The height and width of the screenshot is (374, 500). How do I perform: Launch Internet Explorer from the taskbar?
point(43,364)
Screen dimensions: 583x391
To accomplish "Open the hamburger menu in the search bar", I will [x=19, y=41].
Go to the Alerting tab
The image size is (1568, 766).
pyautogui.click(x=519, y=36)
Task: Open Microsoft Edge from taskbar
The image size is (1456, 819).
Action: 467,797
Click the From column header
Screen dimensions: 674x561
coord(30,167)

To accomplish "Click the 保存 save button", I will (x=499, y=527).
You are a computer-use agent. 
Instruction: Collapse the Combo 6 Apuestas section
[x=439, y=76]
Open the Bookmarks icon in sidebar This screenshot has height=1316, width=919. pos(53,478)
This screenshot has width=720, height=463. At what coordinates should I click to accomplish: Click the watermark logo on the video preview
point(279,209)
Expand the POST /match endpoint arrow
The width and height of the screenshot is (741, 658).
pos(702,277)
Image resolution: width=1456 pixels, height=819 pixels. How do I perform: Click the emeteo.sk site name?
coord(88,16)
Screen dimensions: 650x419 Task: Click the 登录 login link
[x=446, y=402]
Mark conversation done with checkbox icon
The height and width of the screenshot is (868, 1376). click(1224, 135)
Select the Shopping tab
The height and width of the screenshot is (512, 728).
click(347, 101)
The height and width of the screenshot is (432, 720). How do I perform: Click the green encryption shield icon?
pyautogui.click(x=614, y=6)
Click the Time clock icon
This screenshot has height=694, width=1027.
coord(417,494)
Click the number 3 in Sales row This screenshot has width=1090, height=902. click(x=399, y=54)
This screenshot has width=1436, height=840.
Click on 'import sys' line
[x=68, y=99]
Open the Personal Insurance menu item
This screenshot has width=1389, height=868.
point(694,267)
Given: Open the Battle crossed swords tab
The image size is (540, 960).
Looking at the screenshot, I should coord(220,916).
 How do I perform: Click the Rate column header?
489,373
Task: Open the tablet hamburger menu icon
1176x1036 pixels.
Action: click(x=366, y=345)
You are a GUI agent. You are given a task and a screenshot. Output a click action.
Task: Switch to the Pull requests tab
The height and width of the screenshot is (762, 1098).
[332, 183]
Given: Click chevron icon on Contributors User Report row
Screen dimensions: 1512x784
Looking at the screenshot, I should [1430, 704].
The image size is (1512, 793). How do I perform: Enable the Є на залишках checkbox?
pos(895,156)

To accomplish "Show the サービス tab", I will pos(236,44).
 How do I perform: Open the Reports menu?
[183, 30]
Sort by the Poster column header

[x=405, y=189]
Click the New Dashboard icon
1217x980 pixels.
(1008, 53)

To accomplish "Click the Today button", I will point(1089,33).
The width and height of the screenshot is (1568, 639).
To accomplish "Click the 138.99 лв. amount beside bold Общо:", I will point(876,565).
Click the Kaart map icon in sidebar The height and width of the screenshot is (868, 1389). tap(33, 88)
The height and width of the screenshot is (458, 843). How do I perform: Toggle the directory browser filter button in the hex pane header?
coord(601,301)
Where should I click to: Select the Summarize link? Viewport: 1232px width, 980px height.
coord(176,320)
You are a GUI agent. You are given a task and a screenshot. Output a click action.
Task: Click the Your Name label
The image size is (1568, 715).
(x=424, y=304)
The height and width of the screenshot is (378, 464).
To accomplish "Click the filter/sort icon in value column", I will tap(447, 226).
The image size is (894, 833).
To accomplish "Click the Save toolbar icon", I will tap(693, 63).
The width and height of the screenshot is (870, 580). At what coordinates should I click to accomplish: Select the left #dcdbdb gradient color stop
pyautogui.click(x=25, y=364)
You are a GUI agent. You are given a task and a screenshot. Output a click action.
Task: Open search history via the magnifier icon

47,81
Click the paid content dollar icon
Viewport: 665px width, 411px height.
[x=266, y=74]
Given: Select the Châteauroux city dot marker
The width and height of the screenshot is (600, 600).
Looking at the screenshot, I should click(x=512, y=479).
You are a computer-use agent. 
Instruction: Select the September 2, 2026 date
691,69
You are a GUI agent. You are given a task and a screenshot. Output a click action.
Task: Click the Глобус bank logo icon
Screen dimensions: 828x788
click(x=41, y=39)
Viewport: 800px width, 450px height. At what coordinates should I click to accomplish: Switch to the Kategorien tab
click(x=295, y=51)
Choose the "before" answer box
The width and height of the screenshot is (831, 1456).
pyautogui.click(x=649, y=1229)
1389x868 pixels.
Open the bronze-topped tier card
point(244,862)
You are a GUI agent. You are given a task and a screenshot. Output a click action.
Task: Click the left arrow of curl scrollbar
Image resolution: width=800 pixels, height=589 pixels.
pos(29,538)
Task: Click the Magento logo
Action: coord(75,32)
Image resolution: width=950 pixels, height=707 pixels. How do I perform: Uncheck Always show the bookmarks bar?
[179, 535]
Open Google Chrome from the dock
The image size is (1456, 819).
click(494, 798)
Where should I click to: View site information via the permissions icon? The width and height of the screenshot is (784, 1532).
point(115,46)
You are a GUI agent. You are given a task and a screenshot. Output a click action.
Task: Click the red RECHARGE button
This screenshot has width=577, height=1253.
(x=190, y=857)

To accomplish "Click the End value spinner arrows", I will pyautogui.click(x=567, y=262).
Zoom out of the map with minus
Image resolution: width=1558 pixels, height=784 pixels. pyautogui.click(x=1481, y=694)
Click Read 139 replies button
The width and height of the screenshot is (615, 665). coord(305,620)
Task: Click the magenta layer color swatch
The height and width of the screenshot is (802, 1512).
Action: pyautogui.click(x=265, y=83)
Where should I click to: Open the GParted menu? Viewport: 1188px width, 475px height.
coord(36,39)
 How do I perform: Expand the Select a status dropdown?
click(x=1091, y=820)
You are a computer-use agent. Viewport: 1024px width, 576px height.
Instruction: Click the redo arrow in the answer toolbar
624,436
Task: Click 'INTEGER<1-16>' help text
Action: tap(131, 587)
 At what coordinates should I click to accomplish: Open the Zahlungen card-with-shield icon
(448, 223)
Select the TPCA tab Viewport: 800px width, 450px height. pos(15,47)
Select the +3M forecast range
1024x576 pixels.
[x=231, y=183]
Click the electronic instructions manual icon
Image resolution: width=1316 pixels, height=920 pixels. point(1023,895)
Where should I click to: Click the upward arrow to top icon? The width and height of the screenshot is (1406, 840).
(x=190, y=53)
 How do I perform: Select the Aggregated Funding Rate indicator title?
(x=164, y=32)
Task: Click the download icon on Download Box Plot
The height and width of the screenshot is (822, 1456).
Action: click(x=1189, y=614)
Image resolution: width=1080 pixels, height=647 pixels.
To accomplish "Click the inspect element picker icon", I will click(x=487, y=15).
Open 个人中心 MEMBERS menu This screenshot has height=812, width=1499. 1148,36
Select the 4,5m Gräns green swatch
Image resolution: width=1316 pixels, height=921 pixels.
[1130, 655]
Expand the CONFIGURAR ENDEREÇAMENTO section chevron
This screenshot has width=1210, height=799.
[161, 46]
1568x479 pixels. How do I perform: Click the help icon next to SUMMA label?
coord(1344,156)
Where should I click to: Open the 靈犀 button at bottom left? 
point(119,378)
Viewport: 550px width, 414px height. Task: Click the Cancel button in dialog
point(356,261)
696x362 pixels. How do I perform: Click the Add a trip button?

□ □ □ □ □ □ □

*목표*:
위 데이터에서 "column"라는 단어가 들어 있는 줄을 모두 찾아 원문대로 옮겨 보고하세요.

*문제 해결*:
Click the From column header
 How do I perform: Click the Rate column header?
Sort by the Poster column header
To accomplish "Click the filter/sort icon in value column", I will tap(447, 226).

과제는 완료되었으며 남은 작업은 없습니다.